Rajah & Tann Regional Round-Up

your snapshot of key legal developments in Asia

Issue 1 - Jan/Feb/Mar 2023



CHINA

PRC Accedes to the Hague Convention of 5 October 1961 Abolishing the Requirement of Legalisation for Foreign Public Documents

On 8 March 2023, the People’s Republic of China ("PRC") formally acceded to the Hague Convention of 5 October 1961 Abolishing the Requirement of Legalisation for Foreign Public Documents ("Convention") (available here). The Convention will come into force in the PRC on 7 November 2023. The accession to the Convention will have the effect of abolishing the traditional requirement of legalisation, replacing the long and costly legalisation process with the issuance of a single Apostille certificate by a competent authority in the place where the document originates. The PRC has designated the Ministry of Foreign Affairs as its competent authority. Authorised by the Ministry of Foreign Affairs of the PRC, the Foreign Affairs Offices of provinces, autonomous regions and municipalities directly under the central government can issue the certificates relating to public documents emanating from within their respective administrative areas.


There are also several issues of note regarding the PRC’s accession to the Convention.


  1. The Convention explicitly defines "public documents" in Article 2, which includes:


    • documents emanating from an authority or an official connected with the courts or tribunals of the State; 
    • administrative documents; 
    • notarial acts; 
    • official certificates which are placed on documents signed by persons in their private capacity. 


    However, there is no corresponding definition of "public documents" under the PRC laws. One similar concept is "public documentary evidence" (公文书证) under the Rules of Evidence issued by the PRC Supreme Court in 2020, but courts in different provinces still have different interpretations regarding the definition and scope of "public documentary evidence". Therefore, such key issue regarding the scope and definition of "public documents" to which the Convention could apply is still subject to further interpretation by the PRC legislation authority.

  2. According to Item 2 of the declarations ("Declarations") issued by the PRC, the Convention will not be applicable between the PRC and those contracting states that the PRC does not recognise as sovereign states. According to Item 4 of the Declarations, Item 2 of the Declarations applies to the Hong Kong Special Administrative Region and the Macao Special Administrative Region (which are part of the PRC but separate jurisdictions), which means the legalisation of foreign public documents between the Chinese Mainland and Hong Kong or Macao will continue to follow the current mechanisms.


Back to Top
Print


China Publishes Final Version of Standard Contract for Cross-border Personal Information Transfers

On 24 February 2023, the Cyberspace Administration of China ("CAC") released the Measures for the Standard Contract for Cross-border Transfers of Personal Information (个人信息出境标准合同办法) ("Measures") and the corresponding Standard Contract for Cross-border Transfers of Personal Information (个人信息出境标准合同) ("Standard Contract"), which will come into force on 1 June 2023. The Measures provide a six-month grace period from its effective date (i.e. before 1 December 2023) for entities/any relevant parties to rectify any non-compliance with the Measures.

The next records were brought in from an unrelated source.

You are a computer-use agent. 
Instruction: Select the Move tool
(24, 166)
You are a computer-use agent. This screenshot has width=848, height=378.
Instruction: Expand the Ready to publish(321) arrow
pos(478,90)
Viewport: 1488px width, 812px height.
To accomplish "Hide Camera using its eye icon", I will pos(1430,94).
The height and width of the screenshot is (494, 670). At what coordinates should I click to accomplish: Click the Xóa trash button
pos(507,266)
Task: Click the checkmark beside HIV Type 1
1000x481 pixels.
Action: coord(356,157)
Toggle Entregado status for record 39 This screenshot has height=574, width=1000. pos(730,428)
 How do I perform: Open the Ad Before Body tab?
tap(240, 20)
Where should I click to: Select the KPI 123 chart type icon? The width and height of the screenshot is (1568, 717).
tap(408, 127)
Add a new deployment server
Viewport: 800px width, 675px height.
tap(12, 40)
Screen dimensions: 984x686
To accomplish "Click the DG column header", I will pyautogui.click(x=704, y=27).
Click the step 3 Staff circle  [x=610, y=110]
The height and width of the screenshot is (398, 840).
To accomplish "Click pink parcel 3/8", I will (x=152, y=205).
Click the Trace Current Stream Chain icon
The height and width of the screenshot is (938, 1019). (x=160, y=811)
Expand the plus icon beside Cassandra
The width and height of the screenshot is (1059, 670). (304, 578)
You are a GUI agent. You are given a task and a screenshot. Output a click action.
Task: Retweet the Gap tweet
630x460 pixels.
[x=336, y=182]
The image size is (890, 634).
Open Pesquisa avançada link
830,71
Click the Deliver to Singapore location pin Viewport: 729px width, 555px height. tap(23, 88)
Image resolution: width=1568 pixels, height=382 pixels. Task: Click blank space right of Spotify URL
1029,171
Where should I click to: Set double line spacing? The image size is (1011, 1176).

Only a Personal Information Processor ("PIP") who satisfies all of the following conditions may use the method of signing a Standard Contract to export personal information:


  1. It is not a critical information infrastructure operator.
  2. It processes the personal information of less than one million people.
  3. It has exported the personal information of fewer than 100,000 people since 1 January of the previous year.
  4. It has exported sensitive personal information of fewer than 10,000 people since 1 January of the previous year.

According to the Measures, before transferring the personal information abroad, the PIP must first perform a personal information protection impact assessment, focusing on the legality, risk of the transfer, and the overseas recipient's undertakings and capabilities, etc. The PIP and its recipient shall strictly follow the version of the Standard Contract appended to the Measures but may agree on other terms. The PIP then must file the impact assessment report and executed Standard Contract with the cyberspace administration of the province or equivalent where it is located. 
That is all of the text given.